I do wonder if as a concept, the attack helicopter is all it is cracked up to be, a throwback to another era and for a given and finite future budget, whether we could get more for less elsewhere?

Elsewhere does not necessarily mean another attack helicopter or even helicopter at all by the way, focus on capabilities, guns, rockets, missiles and eyes on.

There is no doubt it is expensive, there is even less doubt the sustainment and upgrade programme will be budget constrained and will take an increasing percentage of the armed forces wide rotary aviation budget as Gazelle and Lynx gradually disappear and Wildcat comes into service.

A handful of relevant parliamentary questions;

Question

Tobias Ellwood (Bournemouth East, Conservative)

To ask the Secretary of State for Defence what assessment he has made of the performance of Apache during Operation Ellamy.

Answer

Gerald Howarth (Parliamentary Under Secretary of State (International Security Strategy), Defence; Aldershot, Conservative)

Apache helicopters performed well on Operation Ellamy, deploying from HMS Ocean for the first time, and made a substantial contribution to the NATO mission to enforce UN Security Council Resolution 1973 and protect the civilian population of Libya.

Question

Richard Drax (South Dorset, Conservative)

To ask the Secretary of State for Defence what recent discussion he has had with representatives of Augusta-Westland on the contract to build Apache helicopters.

Answer
Peter Luff (Parliamentary Under Secretary of State (Defence Equipment, Support and Technology), Defence; Mid Worcestershire, Conservative)

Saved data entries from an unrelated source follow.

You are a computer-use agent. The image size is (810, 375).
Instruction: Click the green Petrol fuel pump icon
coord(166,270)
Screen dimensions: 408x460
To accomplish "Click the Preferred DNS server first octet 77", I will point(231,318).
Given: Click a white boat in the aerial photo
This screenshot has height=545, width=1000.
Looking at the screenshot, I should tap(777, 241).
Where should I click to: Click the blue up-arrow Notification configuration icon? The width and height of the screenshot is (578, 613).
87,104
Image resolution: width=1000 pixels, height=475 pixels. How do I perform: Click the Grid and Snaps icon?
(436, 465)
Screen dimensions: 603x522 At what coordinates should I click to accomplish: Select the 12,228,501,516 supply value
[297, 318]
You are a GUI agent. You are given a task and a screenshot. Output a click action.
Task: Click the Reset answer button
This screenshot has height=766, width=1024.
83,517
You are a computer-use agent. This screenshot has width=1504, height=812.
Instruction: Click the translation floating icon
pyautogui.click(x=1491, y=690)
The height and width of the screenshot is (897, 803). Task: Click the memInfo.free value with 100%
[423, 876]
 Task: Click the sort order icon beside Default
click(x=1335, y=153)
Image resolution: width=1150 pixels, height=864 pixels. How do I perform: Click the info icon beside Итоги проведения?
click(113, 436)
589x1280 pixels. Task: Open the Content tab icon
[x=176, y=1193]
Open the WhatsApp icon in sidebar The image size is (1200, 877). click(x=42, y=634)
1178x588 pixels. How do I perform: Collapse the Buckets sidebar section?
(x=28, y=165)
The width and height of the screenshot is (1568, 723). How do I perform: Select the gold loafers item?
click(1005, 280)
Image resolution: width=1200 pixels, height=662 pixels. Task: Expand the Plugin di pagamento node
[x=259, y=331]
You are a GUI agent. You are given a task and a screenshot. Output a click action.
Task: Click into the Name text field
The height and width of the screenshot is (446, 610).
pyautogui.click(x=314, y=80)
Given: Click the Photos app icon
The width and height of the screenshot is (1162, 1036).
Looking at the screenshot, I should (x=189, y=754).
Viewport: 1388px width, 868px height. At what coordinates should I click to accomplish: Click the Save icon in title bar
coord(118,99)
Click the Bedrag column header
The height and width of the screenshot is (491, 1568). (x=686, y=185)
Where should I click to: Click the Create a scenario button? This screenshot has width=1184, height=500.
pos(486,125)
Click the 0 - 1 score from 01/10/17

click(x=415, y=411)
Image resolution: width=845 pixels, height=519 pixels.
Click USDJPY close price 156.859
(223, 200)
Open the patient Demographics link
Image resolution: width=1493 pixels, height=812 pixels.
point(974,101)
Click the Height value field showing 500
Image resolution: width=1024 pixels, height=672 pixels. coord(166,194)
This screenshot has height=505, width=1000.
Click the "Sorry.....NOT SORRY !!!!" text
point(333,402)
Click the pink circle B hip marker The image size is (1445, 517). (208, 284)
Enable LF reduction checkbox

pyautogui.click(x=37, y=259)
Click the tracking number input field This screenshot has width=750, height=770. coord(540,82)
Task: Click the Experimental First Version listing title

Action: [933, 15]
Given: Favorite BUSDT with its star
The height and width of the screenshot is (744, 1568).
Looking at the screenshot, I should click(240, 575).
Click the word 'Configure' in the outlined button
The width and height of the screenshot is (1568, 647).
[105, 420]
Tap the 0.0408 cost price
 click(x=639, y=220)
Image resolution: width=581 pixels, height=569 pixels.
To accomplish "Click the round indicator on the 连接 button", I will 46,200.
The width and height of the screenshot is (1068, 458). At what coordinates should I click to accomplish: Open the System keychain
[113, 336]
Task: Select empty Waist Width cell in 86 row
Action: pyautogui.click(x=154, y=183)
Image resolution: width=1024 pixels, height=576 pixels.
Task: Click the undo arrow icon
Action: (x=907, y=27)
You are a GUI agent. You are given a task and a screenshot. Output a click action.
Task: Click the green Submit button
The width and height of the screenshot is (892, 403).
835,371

No requirement currently exists to add to the Army Air Corp’s fleet of Apache attack helicopters. The Ministry of Defence is engaged in the concept phase of a Capability Sustainment Programme to address our future attack helicopter capability requirement and how it will be sustained to 2040.

As part of the Concept Phase, informal discussions are taking place with potential contractors to inform the range of options which will be taken forward into the Assessment Phase. The Project Team have had initial meetings with representatives of AgustaWestland, who have been encouraged to continue to work with the MOD to help develop our analysis.

Question

Tobias Ellwood (Bournemouth East, Conservative)
To ask the Secretary of State for Defence what his policy is on the wet assembly for the Apache helicopter; what estimate he has made of the associated costs; and if he will make a statement.

Answer

Philip Dunne (Ludlow, Conservative)

The current Apache AH Mk1 aircraft are based on the US Army Apache AH64D. In common with those aircraft, the Apache AH MK1 airframes were dry-built. There is currently no engineering solution available, and therefore no cost information, for undertaking a retro-wet assembly of the in-service aircraft airframes. They have, however, been treated with a two stage protection process to reduce the effects of corrosion and maintain the airworthiness of the aircraft in the maritime operating environment.

Question

Tobias Ellwood (Bournemouth East, Conservative)
To ask the Secretary of State for Defence what his policy is on the number of operational Apache helicopters; and if he will make a statement.

Answer

Philip Dunne (Ludlow, Conservative)

The Army Air Corps operates a fleet of 66 Apache helicopters, which meets the current operational requirement for Attack Helicopters.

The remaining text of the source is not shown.